— How to complete this task —
Output, exactly and alone, the lines from the one containing "Where should I click to: Open" through the last line of the material below, both ends included.

— Task material —

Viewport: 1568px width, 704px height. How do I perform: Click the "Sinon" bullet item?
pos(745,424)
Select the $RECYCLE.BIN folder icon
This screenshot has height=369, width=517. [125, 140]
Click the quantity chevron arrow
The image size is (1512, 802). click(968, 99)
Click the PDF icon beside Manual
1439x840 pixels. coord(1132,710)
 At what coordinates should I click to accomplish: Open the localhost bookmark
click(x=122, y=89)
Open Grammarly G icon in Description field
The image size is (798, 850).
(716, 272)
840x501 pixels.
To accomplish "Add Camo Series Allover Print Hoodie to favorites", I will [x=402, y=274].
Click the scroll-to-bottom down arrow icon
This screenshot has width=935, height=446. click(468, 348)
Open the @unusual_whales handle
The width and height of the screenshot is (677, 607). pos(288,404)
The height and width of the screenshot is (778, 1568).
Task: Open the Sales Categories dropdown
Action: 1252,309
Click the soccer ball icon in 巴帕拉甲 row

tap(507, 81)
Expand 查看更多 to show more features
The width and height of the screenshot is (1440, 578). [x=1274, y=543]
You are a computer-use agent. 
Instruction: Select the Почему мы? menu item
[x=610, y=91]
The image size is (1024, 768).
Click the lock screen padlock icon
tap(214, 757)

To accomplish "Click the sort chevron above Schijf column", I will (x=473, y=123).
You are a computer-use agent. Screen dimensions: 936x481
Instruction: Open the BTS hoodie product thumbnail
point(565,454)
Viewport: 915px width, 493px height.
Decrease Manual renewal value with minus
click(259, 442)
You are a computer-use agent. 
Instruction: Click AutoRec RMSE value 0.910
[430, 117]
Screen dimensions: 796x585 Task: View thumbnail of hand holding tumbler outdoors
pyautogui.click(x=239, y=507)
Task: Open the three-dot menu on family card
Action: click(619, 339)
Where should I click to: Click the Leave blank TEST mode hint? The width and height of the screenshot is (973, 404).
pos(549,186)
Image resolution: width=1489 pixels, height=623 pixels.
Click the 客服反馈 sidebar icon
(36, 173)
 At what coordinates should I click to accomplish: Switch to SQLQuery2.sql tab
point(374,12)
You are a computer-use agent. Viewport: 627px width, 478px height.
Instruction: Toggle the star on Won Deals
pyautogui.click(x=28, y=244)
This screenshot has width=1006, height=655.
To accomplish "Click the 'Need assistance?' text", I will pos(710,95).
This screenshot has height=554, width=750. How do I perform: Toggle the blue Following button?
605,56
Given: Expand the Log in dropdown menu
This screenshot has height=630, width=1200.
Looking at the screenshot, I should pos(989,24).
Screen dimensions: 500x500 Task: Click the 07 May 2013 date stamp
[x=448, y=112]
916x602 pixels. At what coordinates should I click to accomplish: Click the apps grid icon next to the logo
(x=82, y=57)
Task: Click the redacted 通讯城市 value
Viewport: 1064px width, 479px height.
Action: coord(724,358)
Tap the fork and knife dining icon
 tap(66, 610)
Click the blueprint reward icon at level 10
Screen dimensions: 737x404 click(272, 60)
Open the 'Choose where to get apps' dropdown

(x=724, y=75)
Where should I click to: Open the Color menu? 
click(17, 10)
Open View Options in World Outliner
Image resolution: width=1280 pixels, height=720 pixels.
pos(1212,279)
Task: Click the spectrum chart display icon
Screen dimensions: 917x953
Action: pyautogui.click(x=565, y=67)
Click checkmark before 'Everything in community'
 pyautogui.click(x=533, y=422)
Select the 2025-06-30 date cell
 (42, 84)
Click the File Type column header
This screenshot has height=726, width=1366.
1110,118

— Exercise answer —
Where should I click to: Open the Color menu? 
click(17, 10)
Open View Options in World Outliner
Image resolution: width=1280 pixels, height=720 pixels.
pos(1212,279)
Task: Click the spectrum chart display icon
Screen dimensions: 917x953
Action: pyautogui.click(x=565, y=67)
Click checkmark before 'Everything in community'
 pyautogui.click(x=533, y=422)
Select the 2025-06-30 date cell
 (42, 84)
Click the File Type column header
This screenshot has height=726, width=1366.
1110,118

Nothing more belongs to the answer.